Keinginan sebahagian anggota DPR itu sah-sah saja. Malah sangat bagus jika niatnya tulus untuk meningkatkan kesejahteraan masyarakat daerahnya. Namun, nah ini dia, ada beberapa masalah yang perlu dicermati sebelum diputuskan apakah dana aspirasi itu pantas dan karena itu harus dilaksanakan, ataukah tak pantas dan karena itu harus ditolak. Masalah-masalah itu
kurang lebih begini :
1. Selama ini dana aspirasi untuk dapil sudah ada. Biasanya dimasukkan dalam anggaran-anggaran departemen. Mekanisme pengeluarannya biasanya terkait langsung dengan anggota Dewan karena dialah yang punya akses. Prosesnya dilakukan dengan pengajuan proposal dari masyarakat.  Anggota Dewan turun ke daerah, maksudnya ke masyarakat pendukungnya, lalu bercerita bahwa di pusat di departemen anu ada dana sekian sekian.  Untuk mendapatkannya diperlukan proposal. "Nah, ajukan saja proposal, biar nanti setelah sampai ke pusat, saya yang ngurus," begitu kata sang dewan. Kemudian dibuatlah semacam MoU bahwa jika dana sudah cair, sekian % harus dipotong untuk kas partai (realitasnya ya masuk ke kantong
sendirilah). Kalau bantuan itu untuk sarana pendidikan, sekolah misalnya, tak boleh menolak jika partai menyelenggarakan kegiatan di tempat itu, dan ( ini point pentingnya ) pada saat pemilu nanti, masyarakat di situ harus loyal kepada sang dewan dengan memilihnya. Pintar kan..! sepertinya berjuang untuk rakyat tetapi hakikatnya bertujuan memperkuat posisi politisnya.

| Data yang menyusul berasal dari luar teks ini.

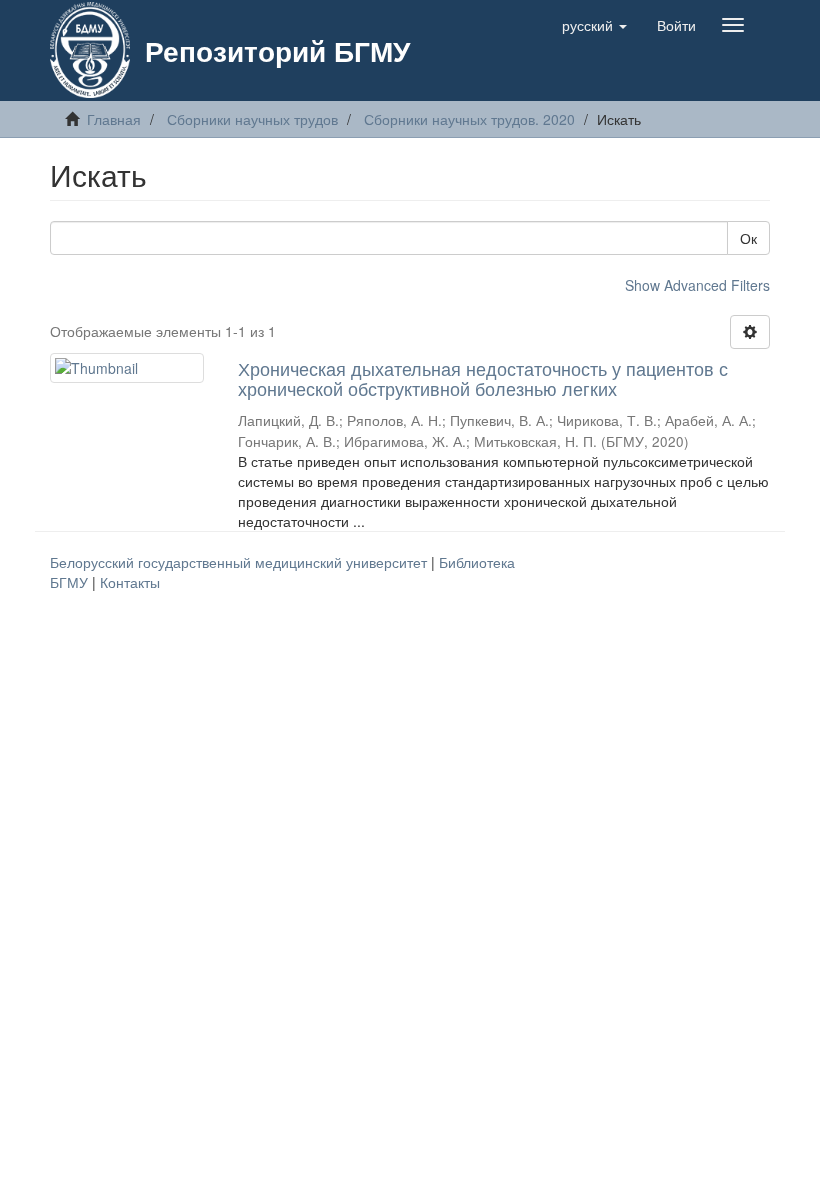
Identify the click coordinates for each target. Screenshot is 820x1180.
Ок (748, 238)
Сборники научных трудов (252, 119)
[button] (594, 25)
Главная (114, 119)
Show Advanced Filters (697, 285)
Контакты (130, 582)
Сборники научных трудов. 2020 (469, 119)
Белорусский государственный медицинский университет (240, 562)
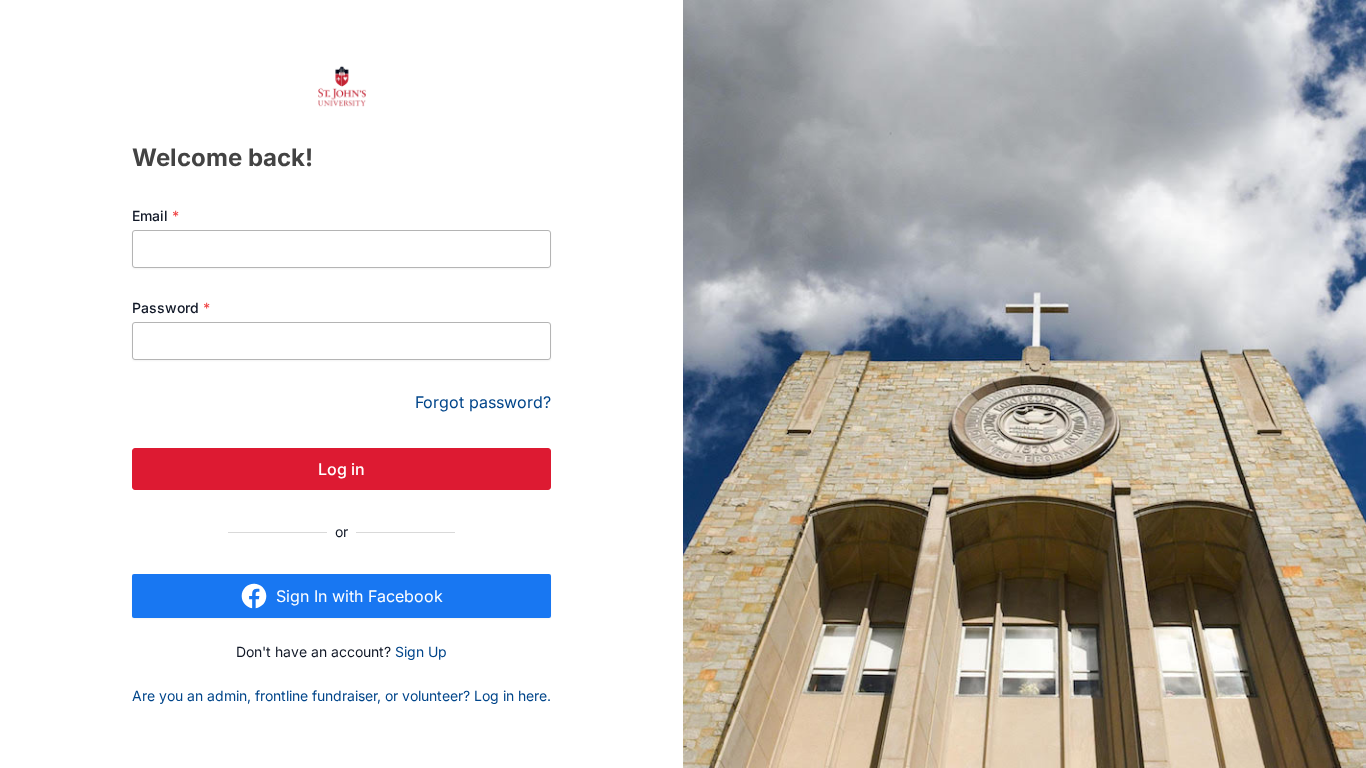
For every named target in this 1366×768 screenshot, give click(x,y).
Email (155, 215)
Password (171, 307)
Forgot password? (483, 402)
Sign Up (421, 651)
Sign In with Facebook (359, 596)
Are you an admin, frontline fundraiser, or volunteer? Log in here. (341, 695)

2. Informasi dana aspirasi dapil itu hanya disampaikan kepada para pendukung. Bukan kepada publik ! Yang mengajukan proposal pun adalah orang-orang separtainya. Kalau pun ada permohonan bantuan dari orang lain, betul-betul dipilih, diantisipasi dan diprediksi pada pemilu berikut yang proposalnya diurus itu akan pindah haluan mendukung partainya. Ya anggap
saja celengan untuk menghadapi pemilihan mendatang. Dengan berbuat sesuatu pada masyarakat, dia akan menikmati hasil di kemudian hari. Ini kan yang disebut kepemimpinan transaksional alias dagang. Memberi untuk bisa mengambil.
3. Karena penyaluran dana tersebut lebih fokus kepada para pendukung, terjadilah kemudian gap yang cukup jauh dalam proses pembangunan. Mereka yang memang punya wakil di DPR mendapat bantuan. Yayasan, lembaga pendidikan, mesjid mesjid, LSM, kelompok-kelompok usaha, petani, nelayan dan lain sebagainya, bisa membangun, malah ada yang tiap tahun.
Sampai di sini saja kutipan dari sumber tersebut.